Le petit garçon robotisé aux pouvoirs surhumains imaginé par Ozamu Tezuka en 1952 est un véritable symbole de la société japonaise d’après-guerre, qui a fondé tous ses espoirs sur la course à la technologie, en s’appuyant sur l’énergie atomique avec un mélange de crainte et de fascination. Astroboy s’appelle d’ailleurs Atome Boy au pays du Soleil Levant. « Le nucléaire a été vu comme le moyen pour le Japon de rebondir, même si ça peut paraître ambigu » explique Marc Caro.

La popularité du garçon atomique est immense: il devient le premier manga à être adapté en film d’animation, en 1964. Un attachement typiquement nippon: « Le shintoïsme japonais facilite l’acceptation du robot: dans cette religion animiste, les objets ont une âme au même titre que les hommes ou les animaux. Quand on voit l’environnement culturel japonais, on est pas étonnés qu’ils aiment les robots. J’avais l’impression de réaliser un documentaire animalier. ».

« Astroboy à Roboland » met en évidence l’influence d’Astroboy sur les roboticiens japonais: « Je crois qu’il n’est pas si incongru que les artistes inspirent les scientifiques. Dans le même domaine, il n’y a qu’à voir l’influence d’Isaac Asimov. » avance le réalisateur de Delicatessen.
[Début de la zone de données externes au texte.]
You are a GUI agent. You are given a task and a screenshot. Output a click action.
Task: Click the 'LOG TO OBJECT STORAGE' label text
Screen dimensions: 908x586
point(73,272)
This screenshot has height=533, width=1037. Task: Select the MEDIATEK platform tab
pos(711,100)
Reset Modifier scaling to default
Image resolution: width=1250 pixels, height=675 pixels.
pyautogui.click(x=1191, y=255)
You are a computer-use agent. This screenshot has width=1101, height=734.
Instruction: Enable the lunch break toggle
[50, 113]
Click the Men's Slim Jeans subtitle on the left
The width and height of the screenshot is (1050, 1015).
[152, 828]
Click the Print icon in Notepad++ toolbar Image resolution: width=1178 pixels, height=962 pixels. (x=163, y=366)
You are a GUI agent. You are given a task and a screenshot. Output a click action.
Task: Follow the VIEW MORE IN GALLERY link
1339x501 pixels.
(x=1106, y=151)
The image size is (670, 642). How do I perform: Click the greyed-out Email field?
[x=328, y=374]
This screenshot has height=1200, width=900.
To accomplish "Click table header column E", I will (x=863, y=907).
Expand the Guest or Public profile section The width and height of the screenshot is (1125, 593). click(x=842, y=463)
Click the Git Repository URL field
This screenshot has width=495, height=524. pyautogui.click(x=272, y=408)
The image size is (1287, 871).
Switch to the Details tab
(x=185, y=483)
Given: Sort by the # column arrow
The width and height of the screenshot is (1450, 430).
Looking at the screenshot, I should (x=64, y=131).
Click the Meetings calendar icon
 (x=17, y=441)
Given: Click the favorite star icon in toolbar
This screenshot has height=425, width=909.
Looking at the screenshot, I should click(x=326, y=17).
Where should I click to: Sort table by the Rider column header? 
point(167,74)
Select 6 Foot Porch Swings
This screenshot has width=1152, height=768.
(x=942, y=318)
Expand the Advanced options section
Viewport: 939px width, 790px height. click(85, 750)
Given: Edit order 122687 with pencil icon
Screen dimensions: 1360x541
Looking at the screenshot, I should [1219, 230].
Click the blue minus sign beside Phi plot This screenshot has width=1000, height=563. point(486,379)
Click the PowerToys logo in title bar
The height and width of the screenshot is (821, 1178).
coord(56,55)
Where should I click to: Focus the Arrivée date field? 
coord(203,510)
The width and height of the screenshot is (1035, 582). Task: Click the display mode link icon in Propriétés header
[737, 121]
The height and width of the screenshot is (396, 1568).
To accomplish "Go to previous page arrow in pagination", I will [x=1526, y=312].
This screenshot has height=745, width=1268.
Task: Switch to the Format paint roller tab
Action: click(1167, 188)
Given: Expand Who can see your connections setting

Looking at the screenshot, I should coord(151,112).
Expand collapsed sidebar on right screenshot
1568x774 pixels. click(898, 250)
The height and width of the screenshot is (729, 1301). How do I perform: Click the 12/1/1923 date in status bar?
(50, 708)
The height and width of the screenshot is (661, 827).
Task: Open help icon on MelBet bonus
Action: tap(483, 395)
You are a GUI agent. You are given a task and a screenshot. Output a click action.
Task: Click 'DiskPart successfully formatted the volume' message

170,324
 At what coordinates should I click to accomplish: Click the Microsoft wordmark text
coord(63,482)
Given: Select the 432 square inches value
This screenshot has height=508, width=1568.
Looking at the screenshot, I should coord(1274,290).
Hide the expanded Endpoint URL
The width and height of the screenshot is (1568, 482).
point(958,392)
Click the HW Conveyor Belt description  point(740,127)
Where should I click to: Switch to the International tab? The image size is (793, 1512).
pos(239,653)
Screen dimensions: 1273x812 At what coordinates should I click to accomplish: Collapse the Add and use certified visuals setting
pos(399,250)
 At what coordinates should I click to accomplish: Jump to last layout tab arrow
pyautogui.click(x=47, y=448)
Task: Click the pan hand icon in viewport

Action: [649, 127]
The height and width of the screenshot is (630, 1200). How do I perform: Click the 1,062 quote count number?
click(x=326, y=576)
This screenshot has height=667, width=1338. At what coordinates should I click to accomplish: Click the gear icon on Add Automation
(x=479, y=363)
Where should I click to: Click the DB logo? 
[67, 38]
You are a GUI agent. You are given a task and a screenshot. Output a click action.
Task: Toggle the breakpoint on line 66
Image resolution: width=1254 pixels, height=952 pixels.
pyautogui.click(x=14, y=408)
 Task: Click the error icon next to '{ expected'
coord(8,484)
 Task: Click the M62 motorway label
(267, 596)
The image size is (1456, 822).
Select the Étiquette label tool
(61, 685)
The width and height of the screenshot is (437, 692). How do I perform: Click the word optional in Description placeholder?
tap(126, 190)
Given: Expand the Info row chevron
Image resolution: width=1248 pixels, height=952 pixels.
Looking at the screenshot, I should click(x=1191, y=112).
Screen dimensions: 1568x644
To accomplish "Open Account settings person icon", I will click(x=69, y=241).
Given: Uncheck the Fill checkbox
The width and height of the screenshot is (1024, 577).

On peut voir au cours de son documentaire des robots-substituts d’animaux familiers, le professeur Ichiguro et son clone cybernétique conçu pour expérimenter les relations sociales avec l’homme, ou encore les robots médicaux capables de transporter les patients et de donner l’alerte au moindre signe de malaise. « La population japonaise vieillit rapidement. Il n’y aura bientôt plus assez de jeunes pour s’occuper des personnes âgées. Les progrès en robotique au Japon se font dans le sens d’une harmonisation de la société. Ça a un rôle social. On peut dire qu’ils ont choisi les robots plutôt que les immigrés. ».

Alors que 13 millions de « robots-partenaires » sont prévus dans les foyers nippons d’ici à 2015, comment expliquer la crainte qu’ils suscitent auprès des occidentaux? « En Occident, il y a une certaine méfiance, car les avancées dans ce domaine y ont souvent été exploitées par les complexes militaro-industriels, qui n’existent pas au Japon. ». En effet, l’article 9 de la Constitution, rédigée après de la reddition de 1945, retire au pays le « droit de belligérance », interdisant du même coup le recours à des « forces militaires offensives ».

Signe des temps, l’Astroboy de 2009 ne marche plus à l’énergie atomique, mais grâce au « Blue Core », concentré d’énergie positive et bienveillante, et recentre son message sur le développement durable plutôt que sur une foi sans bornes envers la technologie.